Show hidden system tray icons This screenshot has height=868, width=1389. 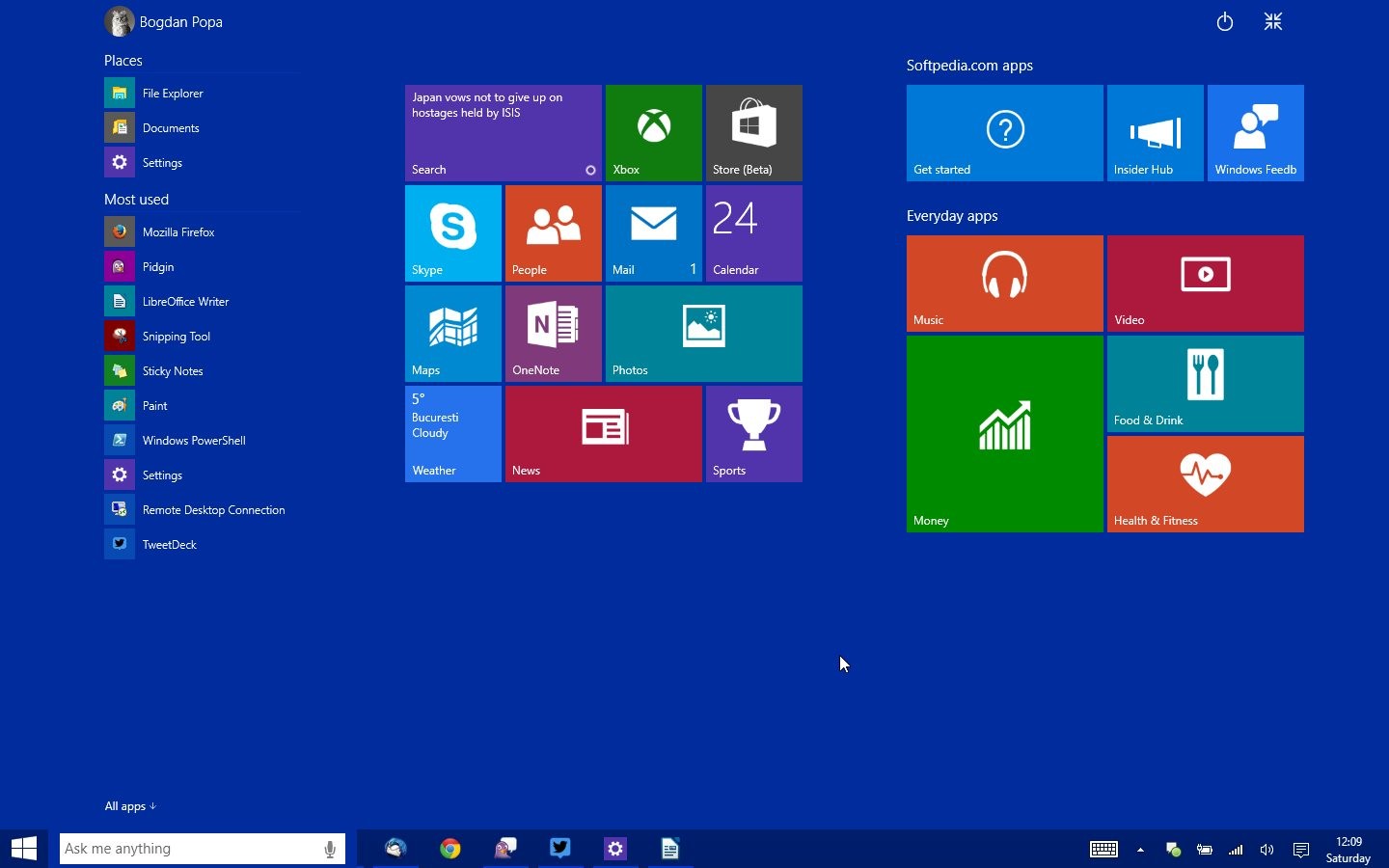1140,850
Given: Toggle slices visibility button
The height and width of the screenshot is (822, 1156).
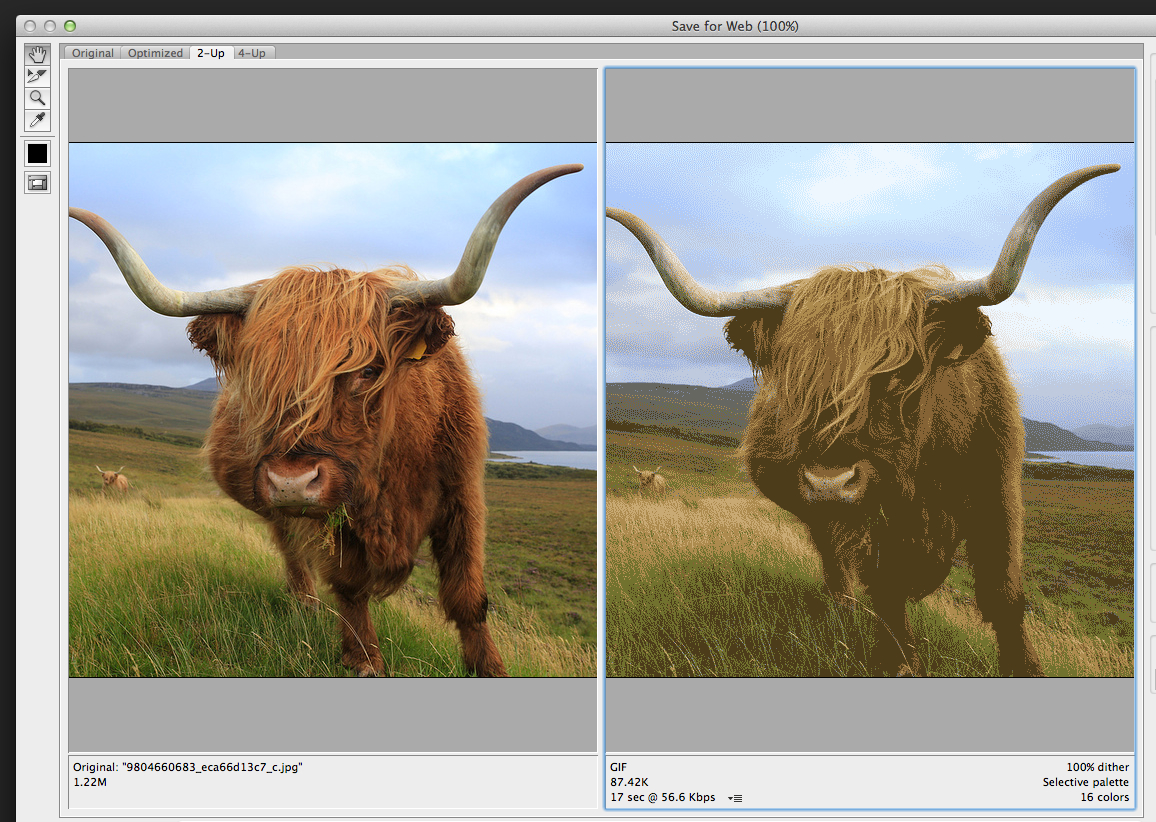Looking at the screenshot, I should pos(37,183).
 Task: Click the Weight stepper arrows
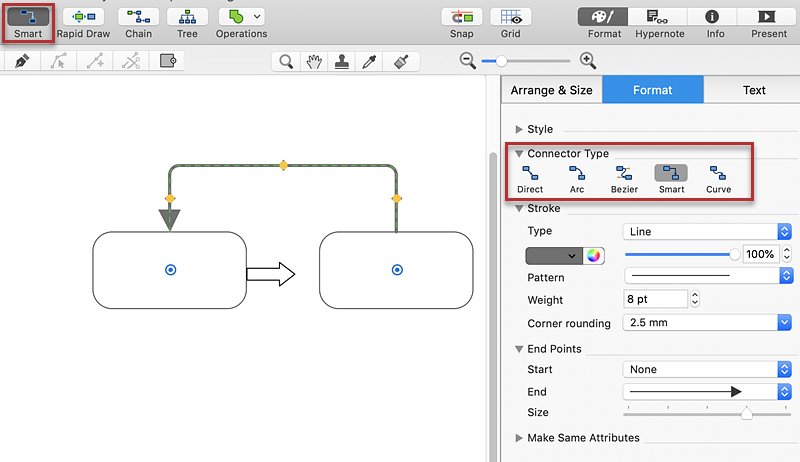pos(695,299)
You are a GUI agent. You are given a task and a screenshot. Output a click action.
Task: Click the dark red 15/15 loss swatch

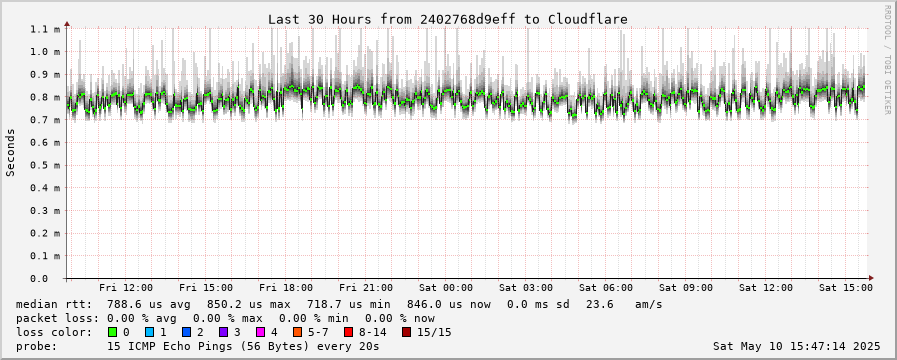[x=406, y=332]
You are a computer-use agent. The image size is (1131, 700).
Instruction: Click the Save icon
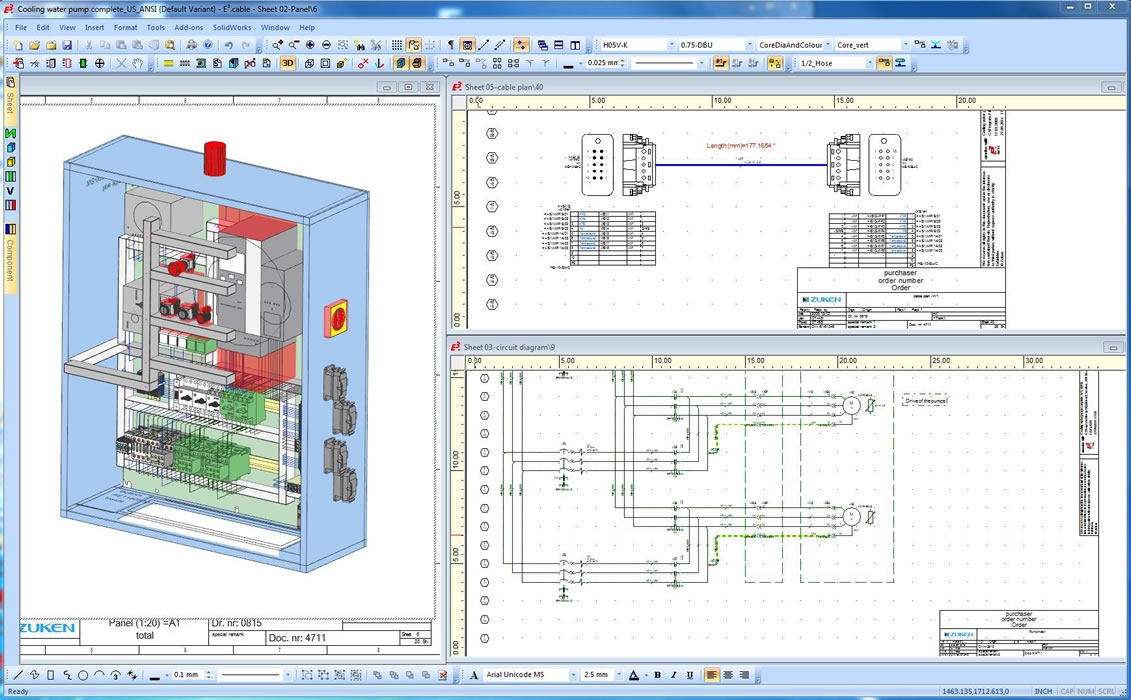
_ _ _ _ _
** OBJECTIVE **
Which lines in the records above contain the word "agent"? Copy each of those lines in full.

** FINISHED ANSWER **
You are a GUI agent. You are given a task and a screenshot. Output a click action.
You are a computer-use agent. The image size is (1131, 700).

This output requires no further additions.